What you have to do: Change "padlock" to "lock" in the data, beginning at the line containing "The width and height of the screenshot is (865, 371)." and continuing through the end of the data. Reproduce those lines with no other changes.

Supplied information:
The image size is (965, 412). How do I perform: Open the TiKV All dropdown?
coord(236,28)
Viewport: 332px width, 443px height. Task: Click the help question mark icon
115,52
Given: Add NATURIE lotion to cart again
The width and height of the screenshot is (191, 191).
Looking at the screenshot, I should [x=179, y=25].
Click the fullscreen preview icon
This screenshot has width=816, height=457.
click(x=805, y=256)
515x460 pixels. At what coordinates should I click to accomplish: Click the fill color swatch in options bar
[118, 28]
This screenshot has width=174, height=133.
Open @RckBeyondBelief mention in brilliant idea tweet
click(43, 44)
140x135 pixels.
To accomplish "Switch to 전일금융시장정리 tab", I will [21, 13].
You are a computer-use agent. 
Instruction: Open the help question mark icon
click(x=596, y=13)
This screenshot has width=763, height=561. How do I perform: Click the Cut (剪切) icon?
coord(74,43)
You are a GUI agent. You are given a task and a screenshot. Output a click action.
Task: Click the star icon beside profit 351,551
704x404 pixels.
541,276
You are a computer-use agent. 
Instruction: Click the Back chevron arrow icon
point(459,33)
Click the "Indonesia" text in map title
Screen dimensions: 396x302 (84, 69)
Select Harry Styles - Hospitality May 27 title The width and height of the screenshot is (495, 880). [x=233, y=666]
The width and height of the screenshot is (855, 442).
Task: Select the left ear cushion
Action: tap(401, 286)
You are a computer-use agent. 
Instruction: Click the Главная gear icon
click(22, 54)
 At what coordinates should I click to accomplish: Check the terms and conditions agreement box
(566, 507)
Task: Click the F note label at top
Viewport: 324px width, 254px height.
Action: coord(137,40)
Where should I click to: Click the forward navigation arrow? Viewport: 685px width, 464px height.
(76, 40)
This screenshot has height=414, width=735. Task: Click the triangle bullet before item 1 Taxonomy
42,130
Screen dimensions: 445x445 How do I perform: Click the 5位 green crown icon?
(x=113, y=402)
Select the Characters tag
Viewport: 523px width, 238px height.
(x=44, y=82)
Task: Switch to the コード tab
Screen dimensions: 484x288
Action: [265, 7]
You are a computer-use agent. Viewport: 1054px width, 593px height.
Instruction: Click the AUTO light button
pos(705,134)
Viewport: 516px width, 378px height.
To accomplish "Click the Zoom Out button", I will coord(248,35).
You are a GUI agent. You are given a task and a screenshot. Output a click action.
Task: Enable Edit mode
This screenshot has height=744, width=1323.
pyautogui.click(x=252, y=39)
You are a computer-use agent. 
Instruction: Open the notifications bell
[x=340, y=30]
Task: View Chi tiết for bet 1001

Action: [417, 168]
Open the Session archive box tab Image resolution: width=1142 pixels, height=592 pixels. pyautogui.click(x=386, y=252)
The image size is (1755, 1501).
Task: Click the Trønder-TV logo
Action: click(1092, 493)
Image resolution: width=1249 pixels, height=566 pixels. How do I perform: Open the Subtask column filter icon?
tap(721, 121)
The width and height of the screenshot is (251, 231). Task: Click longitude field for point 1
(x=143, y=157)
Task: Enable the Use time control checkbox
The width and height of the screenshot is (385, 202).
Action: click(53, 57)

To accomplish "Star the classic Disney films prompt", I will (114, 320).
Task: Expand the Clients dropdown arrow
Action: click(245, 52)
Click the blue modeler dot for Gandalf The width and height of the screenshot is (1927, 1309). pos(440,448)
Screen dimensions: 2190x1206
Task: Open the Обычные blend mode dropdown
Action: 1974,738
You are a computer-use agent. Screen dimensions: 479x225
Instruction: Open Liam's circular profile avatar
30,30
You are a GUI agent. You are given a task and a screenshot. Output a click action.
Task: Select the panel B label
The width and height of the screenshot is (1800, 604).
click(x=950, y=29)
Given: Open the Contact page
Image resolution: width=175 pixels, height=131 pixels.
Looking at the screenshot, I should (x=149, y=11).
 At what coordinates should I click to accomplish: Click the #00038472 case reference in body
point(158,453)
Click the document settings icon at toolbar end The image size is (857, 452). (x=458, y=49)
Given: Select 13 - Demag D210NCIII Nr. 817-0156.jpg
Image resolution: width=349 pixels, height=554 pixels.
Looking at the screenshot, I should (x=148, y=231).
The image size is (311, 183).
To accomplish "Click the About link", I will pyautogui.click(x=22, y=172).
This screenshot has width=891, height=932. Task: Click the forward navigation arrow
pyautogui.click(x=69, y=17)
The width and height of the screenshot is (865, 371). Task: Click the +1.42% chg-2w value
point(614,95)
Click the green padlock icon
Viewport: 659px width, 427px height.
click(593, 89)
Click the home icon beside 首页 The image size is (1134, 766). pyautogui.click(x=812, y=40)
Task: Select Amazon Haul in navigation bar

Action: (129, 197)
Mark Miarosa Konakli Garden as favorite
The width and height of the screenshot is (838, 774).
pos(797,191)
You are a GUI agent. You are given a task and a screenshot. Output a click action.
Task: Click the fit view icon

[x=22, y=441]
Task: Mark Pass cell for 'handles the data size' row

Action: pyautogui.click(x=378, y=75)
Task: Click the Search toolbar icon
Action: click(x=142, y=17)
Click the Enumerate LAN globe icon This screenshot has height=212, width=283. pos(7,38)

Task answer:
The width and height of the screenshot is (865, 371). Task: Click the +1.42% chg-2w value
point(614,95)
Click the green lock icon
Viewport: 659px width, 427px height.
click(593, 89)
Click the home icon beside 首页 The image size is (1134, 766). pyautogui.click(x=812, y=40)
Task: Select Amazon Haul in navigation bar

Action: (129, 197)
Mark Miarosa Konakli Garden as favorite
The width and height of the screenshot is (838, 774).
pos(797,191)
You are a GUI agent. You are given a task and a screenshot. Output a click action.
Task: Click the fit view icon

[x=22, y=441]
Task: Mark Pass cell for 'handles the data size' row

Action: pyautogui.click(x=378, y=75)
Task: Click the Search toolbar icon
Action: click(x=142, y=17)
Click the Enumerate LAN globe icon This screenshot has height=212, width=283. pos(7,38)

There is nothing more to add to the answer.